*** Opening of Data extracts ***

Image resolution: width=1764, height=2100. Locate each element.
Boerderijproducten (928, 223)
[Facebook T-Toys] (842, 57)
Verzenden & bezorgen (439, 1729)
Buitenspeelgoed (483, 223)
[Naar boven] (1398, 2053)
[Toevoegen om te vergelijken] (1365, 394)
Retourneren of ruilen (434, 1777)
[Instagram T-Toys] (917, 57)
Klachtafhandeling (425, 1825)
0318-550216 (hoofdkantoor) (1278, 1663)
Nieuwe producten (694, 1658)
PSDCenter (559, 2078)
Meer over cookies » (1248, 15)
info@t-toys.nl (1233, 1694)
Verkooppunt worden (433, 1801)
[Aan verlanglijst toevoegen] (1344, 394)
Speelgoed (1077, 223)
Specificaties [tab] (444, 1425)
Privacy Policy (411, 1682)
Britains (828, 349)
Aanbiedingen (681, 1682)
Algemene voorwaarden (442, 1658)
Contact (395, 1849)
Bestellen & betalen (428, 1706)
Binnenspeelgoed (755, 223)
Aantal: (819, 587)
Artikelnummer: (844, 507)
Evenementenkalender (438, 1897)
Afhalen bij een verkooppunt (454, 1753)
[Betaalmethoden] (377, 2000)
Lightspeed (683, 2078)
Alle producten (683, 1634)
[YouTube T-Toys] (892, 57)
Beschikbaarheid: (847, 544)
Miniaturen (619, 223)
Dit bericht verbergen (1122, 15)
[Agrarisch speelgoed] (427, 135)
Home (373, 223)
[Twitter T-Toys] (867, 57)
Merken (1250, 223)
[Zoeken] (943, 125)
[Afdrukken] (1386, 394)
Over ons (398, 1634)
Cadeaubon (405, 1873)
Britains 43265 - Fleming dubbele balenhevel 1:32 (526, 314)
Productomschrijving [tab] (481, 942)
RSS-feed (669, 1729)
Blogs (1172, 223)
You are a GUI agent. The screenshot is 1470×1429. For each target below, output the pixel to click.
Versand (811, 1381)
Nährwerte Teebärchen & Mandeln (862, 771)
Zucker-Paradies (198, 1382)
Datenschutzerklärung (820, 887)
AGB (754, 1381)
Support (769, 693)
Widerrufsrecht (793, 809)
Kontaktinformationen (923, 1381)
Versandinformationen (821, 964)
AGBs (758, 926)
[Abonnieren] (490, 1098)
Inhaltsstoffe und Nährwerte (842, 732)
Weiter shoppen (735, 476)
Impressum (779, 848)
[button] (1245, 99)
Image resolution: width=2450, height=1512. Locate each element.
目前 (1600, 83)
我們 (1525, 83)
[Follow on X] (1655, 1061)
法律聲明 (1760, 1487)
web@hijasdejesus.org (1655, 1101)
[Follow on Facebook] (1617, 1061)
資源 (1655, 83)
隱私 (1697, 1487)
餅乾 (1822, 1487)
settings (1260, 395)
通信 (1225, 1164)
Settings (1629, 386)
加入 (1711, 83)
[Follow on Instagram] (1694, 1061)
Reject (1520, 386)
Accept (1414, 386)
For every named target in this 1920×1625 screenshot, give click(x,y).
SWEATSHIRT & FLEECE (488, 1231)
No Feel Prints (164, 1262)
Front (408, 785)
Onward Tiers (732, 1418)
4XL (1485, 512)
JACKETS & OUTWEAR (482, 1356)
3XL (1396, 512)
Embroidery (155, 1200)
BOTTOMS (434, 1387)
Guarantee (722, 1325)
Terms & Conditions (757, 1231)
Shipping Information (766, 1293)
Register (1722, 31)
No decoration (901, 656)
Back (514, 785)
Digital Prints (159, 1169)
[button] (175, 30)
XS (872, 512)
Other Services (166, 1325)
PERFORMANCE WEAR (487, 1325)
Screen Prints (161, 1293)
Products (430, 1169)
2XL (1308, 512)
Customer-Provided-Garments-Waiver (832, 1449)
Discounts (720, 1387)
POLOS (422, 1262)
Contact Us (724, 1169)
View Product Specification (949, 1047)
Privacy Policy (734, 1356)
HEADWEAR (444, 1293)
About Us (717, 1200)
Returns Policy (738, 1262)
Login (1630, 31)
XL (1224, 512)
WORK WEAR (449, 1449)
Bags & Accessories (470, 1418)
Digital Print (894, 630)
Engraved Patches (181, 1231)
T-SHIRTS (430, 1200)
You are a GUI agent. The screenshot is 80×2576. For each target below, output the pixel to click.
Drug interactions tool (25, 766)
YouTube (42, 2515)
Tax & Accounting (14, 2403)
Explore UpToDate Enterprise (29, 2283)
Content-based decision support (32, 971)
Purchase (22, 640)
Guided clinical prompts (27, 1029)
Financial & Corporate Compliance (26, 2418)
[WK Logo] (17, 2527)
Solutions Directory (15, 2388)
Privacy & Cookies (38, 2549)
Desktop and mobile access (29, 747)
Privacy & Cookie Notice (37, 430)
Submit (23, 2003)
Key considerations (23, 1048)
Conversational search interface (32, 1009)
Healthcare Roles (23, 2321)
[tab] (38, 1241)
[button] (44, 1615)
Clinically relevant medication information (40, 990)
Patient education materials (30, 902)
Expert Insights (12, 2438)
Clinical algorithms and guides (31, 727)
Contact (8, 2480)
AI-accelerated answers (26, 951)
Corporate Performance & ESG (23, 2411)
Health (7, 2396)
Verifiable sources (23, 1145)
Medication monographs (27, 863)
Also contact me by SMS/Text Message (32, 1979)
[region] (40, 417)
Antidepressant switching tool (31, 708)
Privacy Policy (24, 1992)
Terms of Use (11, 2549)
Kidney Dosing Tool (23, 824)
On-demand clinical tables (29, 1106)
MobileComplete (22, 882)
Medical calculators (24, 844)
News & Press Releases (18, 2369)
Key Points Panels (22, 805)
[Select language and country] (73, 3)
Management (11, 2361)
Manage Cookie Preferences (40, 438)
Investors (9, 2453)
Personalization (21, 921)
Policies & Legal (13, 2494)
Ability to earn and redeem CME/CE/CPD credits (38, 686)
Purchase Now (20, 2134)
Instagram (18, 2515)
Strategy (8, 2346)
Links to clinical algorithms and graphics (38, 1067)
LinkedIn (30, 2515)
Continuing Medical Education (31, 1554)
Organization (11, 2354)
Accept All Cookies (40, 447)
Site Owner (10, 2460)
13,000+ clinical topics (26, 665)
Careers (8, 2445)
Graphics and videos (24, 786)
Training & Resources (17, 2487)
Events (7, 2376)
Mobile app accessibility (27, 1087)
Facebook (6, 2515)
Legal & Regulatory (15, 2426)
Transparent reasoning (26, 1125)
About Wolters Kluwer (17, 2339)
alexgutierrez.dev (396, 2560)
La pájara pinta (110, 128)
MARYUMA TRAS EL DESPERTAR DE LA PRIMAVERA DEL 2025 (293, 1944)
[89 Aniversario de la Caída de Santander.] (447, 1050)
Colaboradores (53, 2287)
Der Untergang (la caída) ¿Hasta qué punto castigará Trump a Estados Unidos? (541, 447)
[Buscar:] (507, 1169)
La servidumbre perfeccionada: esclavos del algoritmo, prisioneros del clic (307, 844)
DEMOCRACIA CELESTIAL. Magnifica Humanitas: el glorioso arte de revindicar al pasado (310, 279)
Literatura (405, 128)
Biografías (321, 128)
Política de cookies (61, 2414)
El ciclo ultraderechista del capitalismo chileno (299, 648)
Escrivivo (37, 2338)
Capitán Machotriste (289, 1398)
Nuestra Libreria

*** Close of Data extracts ***

Brief
Set down, exactly as they appear above, all lines from the one that has "[Betaalmethoden] (377, 2000)" down to the one that has "[Abonnieren] (490, 1098)", including those two and no others.

Output below
[Betaalmethoden] (377, 2000)
Lightspeed (683, 2078)
Alle producten (683, 1634)
[YouTube T-Toys] (892, 57)
Beschikbaarheid: (847, 544)
Miniaturen (619, 223)
Dit bericht verbergen (1122, 15)
[Agrarisch speelgoed] (427, 135)
Home (373, 223)
[Twitter T-Toys] (867, 57)
Merken (1250, 223)
[Zoeken] (943, 125)
[Afdrukken] (1386, 394)
Over ons (398, 1634)
Cadeaubon (405, 1873)
Britains 43265 - Fleming dubbele balenhevel 1:32 (526, 314)
Productomschrijving [tab] (481, 942)
RSS-feed (669, 1729)
Blogs (1172, 223)
You are a GUI agent. The screenshot is 1470×1429. For each target below, output the pixel to click.
Versand (811, 1381)
Nährwerte Teebärchen & Mandeln (862, 771)
Zucker-Paradies (198, 1382)
Datenschutzerklärung (820, 887)
AGB (754, 1381)
Support (769, 693)
Widerrufsrecht (793, 809)
Kontaktinformationen (923, 1381)
Versandinformationen (821, 964)
AGBs (758, 926)
[Abonnieren] (490, 1098)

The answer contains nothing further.